The kitchen still has the original vinyl flooring (strong enough to survive a nuclear holocaust). The quality is something I haven’t seen offered at Home Depot in a long time now, but the style is something to be desired. It’s brown with a side of brown, accented with brown.
Then there are the light fixtures and the never ending mauve and blue color palette in the bathrooms. I am sure you are all familiar with that! The only thing missing is a few blue ducks stenciled on the kitchen walls and a few countrified decor items lingering on the top of the cabinets.
Our microwave is large enough to climb inside and take a nap in. I am amazed it still works because all of the microwaves I have purchased in the last ten years haven’t lasted more than two or three years before kicking the bucket. This one just keeps humming away completely unaware that it is out of style and over sized. Stuff today just isn’t made like it was back in the day and my house is living proof of that. It’s a museum of sorts, in an I want to hire an interior decorator sort of way.

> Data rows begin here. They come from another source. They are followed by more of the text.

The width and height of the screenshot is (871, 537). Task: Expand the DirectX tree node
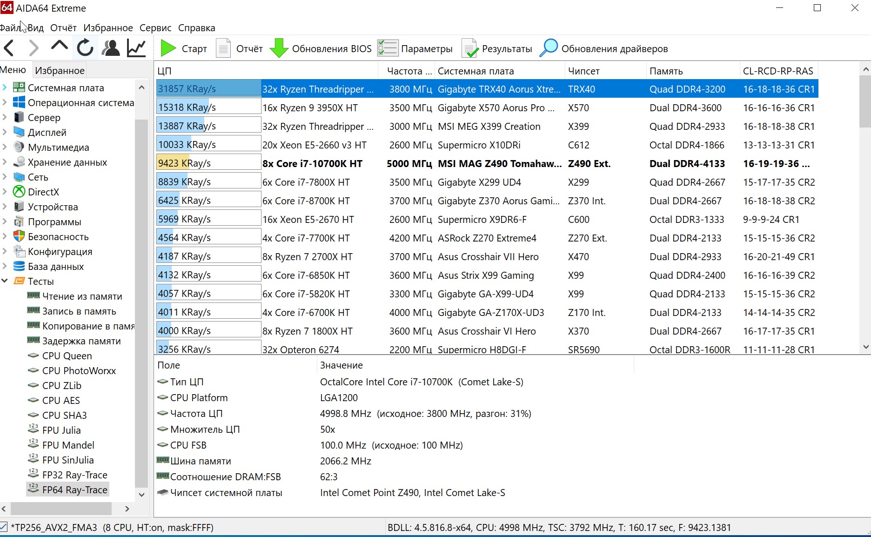[5, 192]
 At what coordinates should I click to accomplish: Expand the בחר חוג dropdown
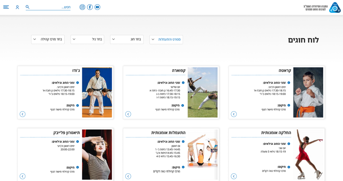127,39
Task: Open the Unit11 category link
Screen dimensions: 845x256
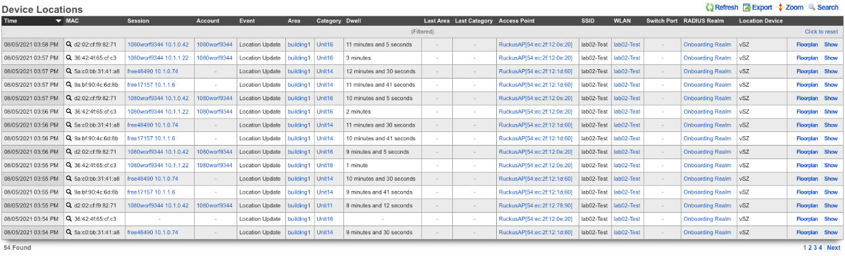Action: [325, 205]
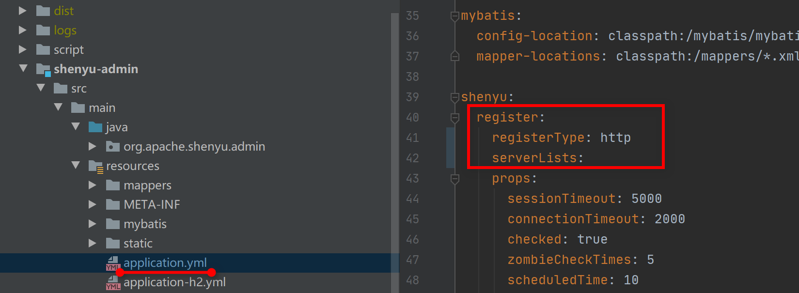The height and width of the screenshot is (293, 799).
Task: Click the application.yml YML file icon
Action: 113,263
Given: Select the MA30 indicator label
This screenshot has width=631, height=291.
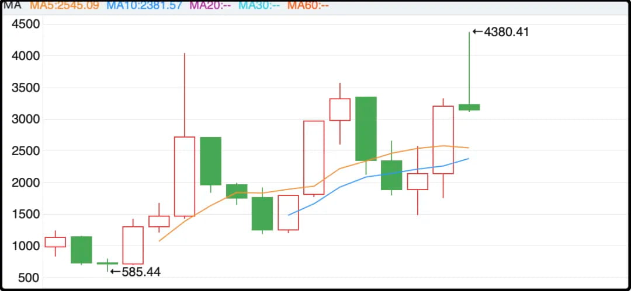Looking at the screenshot, I should [259, 6].
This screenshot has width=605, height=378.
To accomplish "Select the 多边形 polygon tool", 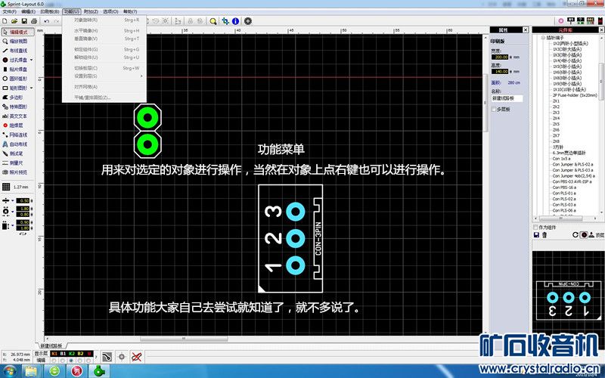I will point(18,98).
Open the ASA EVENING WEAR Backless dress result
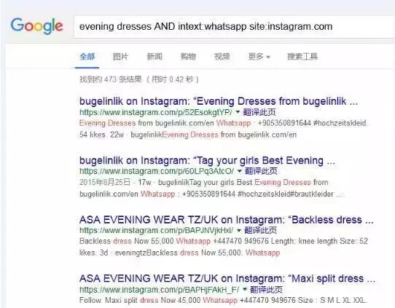 point(226,220)
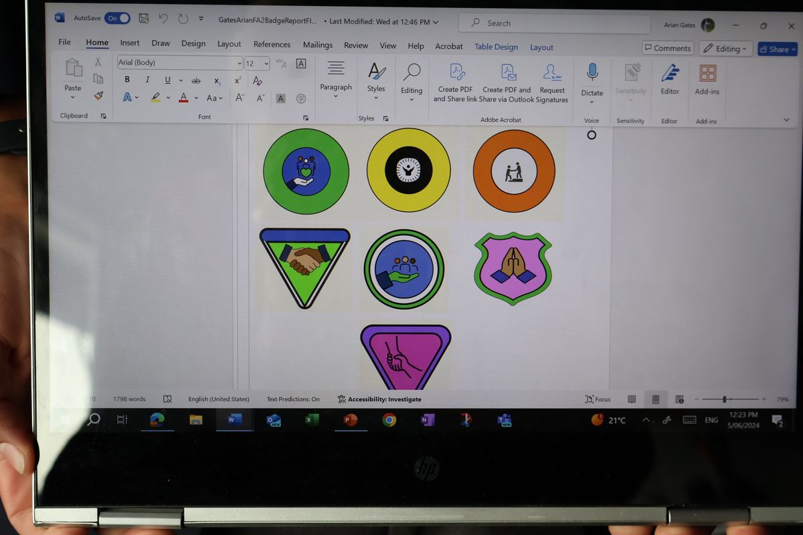The width and height of the screenshot is (803, 535).
Task: Open the Editor pen tool
Action: pyautogui.click(x=670, y=78)
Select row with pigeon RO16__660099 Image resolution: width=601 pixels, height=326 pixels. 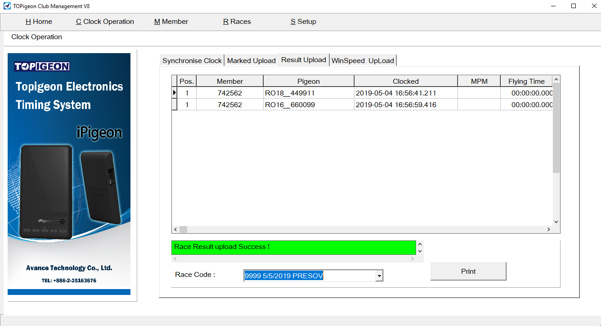pyautogui.click(x=309, y=105)
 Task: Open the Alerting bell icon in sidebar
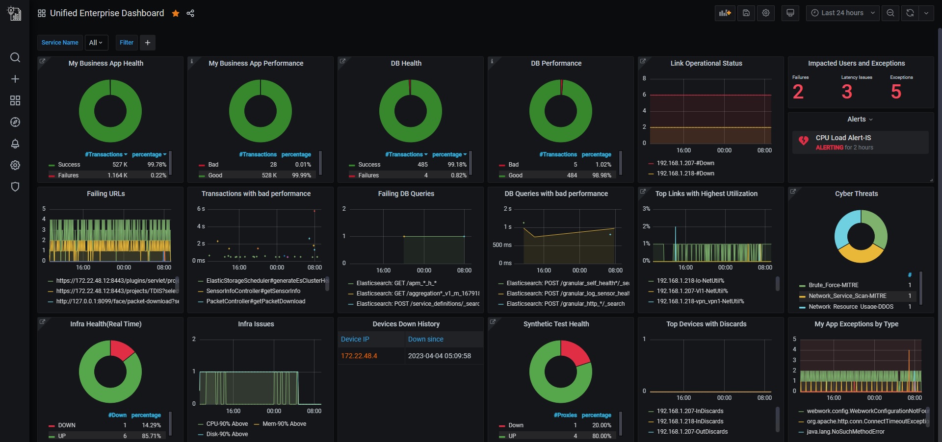click(x=15, y=144)

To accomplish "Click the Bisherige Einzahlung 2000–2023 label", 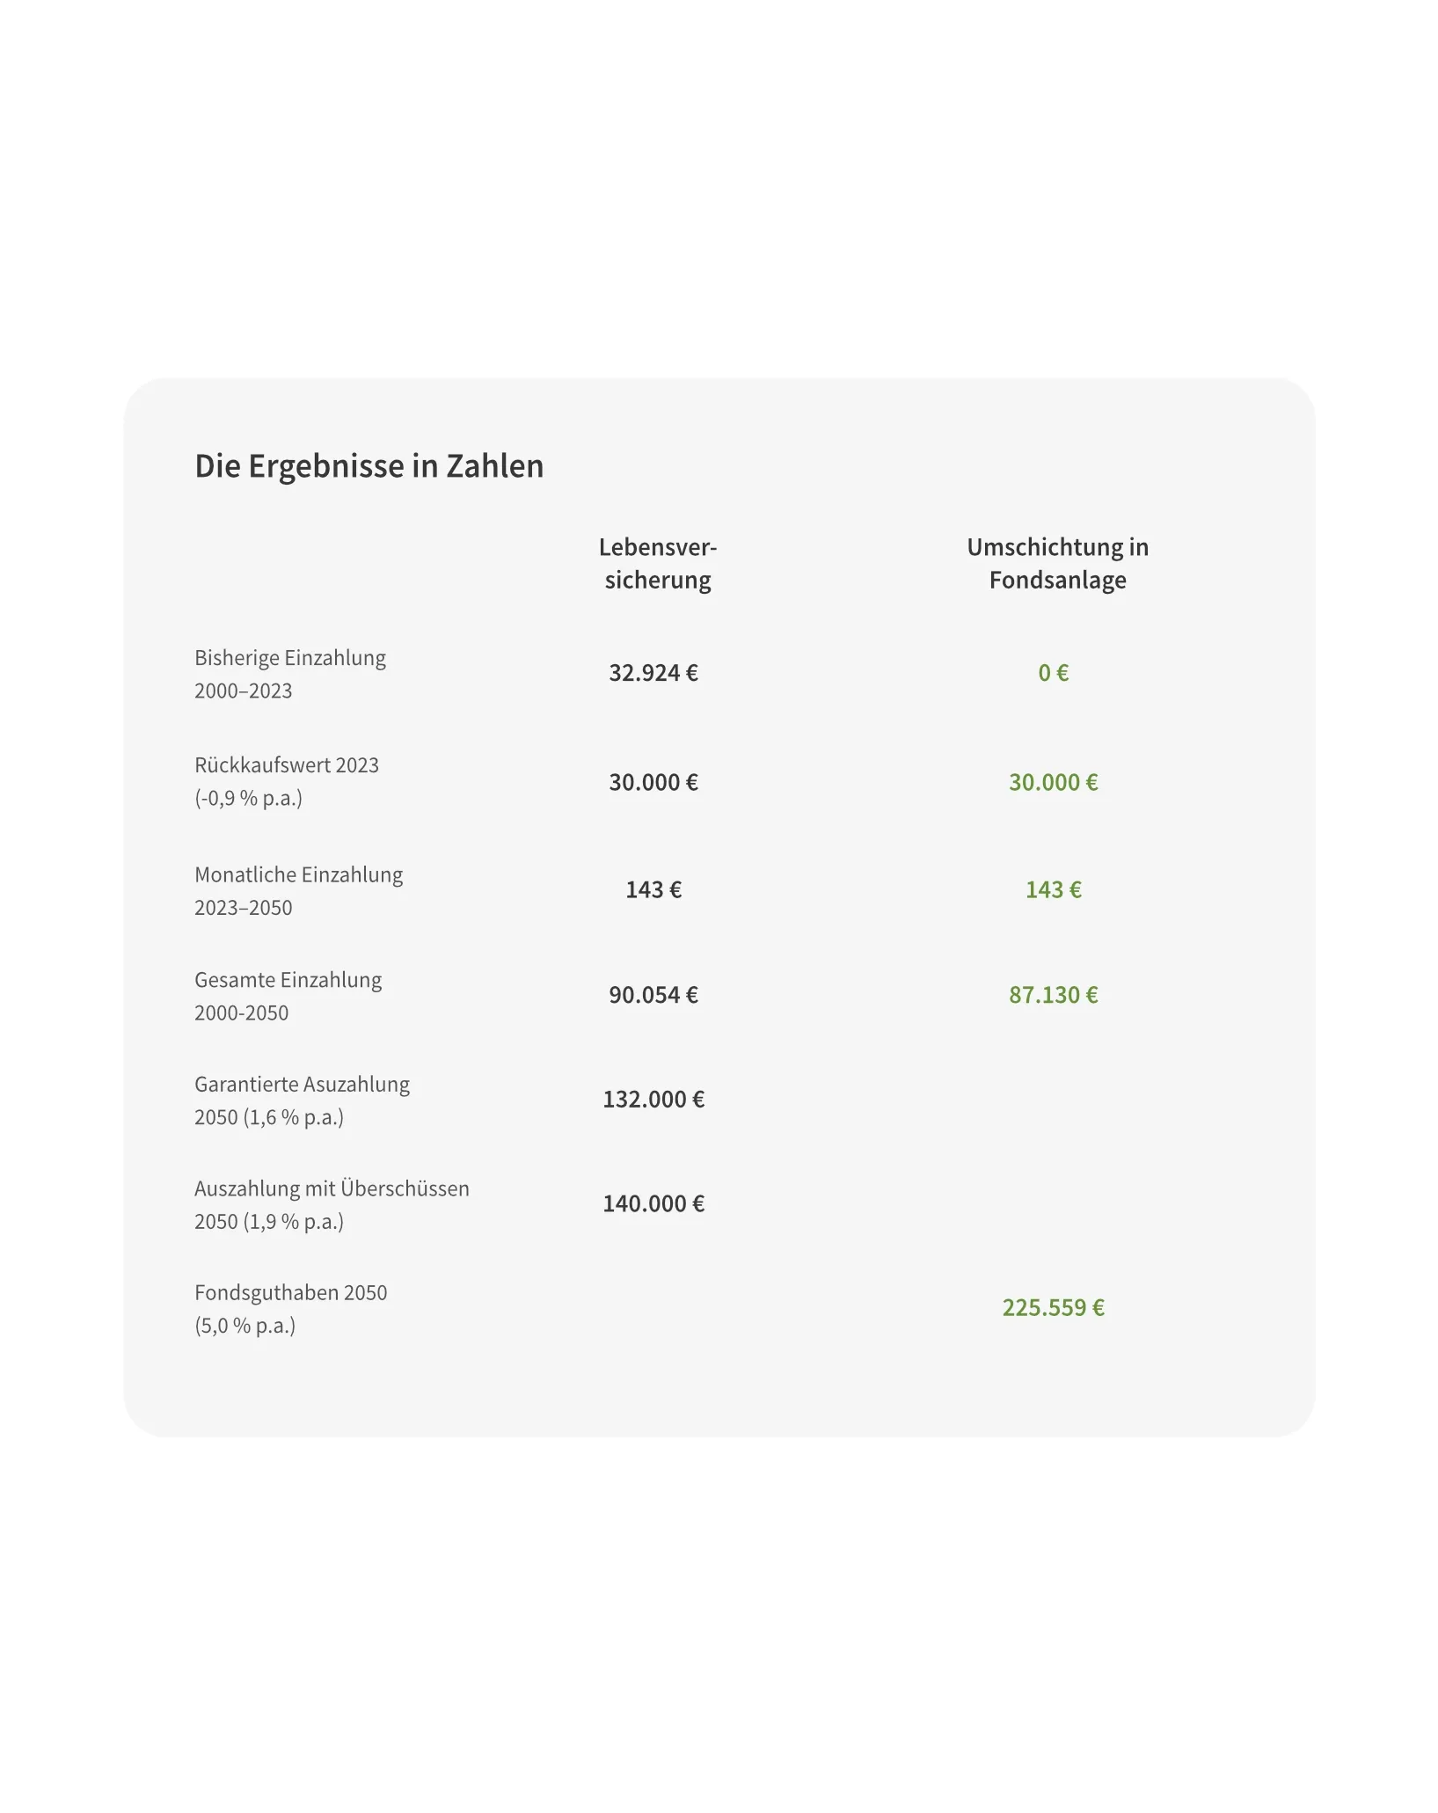I will tap(290, 674).

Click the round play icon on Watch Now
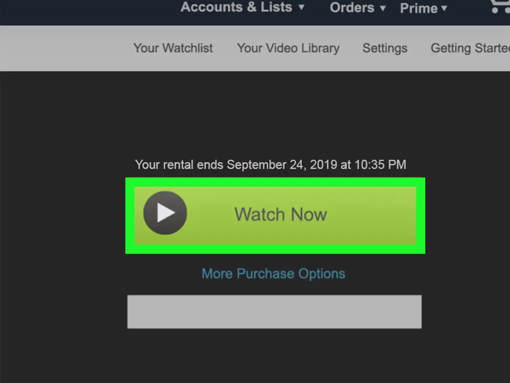pyautogui.click(x=165, y=212)
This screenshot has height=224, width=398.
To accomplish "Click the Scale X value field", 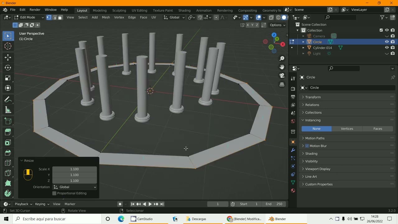I will tap(75, 169).
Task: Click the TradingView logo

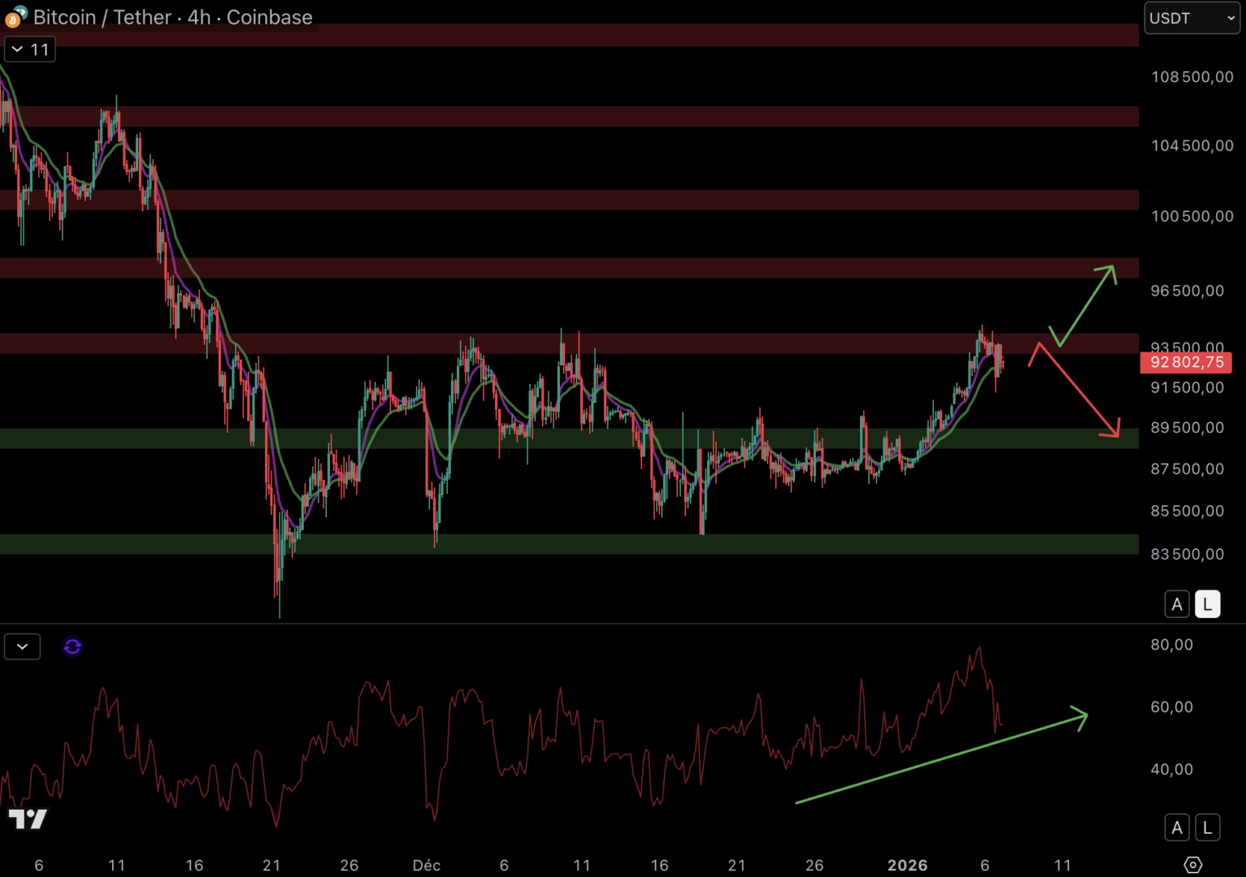Action: 28,819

I’m not complaining though. It is kind of comforting and I don’t have to worry much about messing things up because, well, they are messed up already or made of the kind of quality that can take a beating or two. Plus, we have a pretty cool ceiling and very few walls. Yeah, don’t even think about putting furniture in this bad boy.
The realtor was right. It’s fabulous in it’s own right and it is much easier to go with the 80’s styling than to try and recreate the future within the bones of the past. I just keep hearing Madonna and Michael Jackson playing in the background and figure I have chosen the soundtrack of my life. It could be worse. I could have bought a house fashioned around the “grunge” period and been stuck with flannel curtains. It has good lighting, good vibes and is totally cool man so I guess we are sticking with it even if the masses call us hippies and expect to smell patchouli oil floating through the air every time they step foot through the front door. That’s not going to happen (I really don’t like the scent), but there might be some Madonna playing on the stereo…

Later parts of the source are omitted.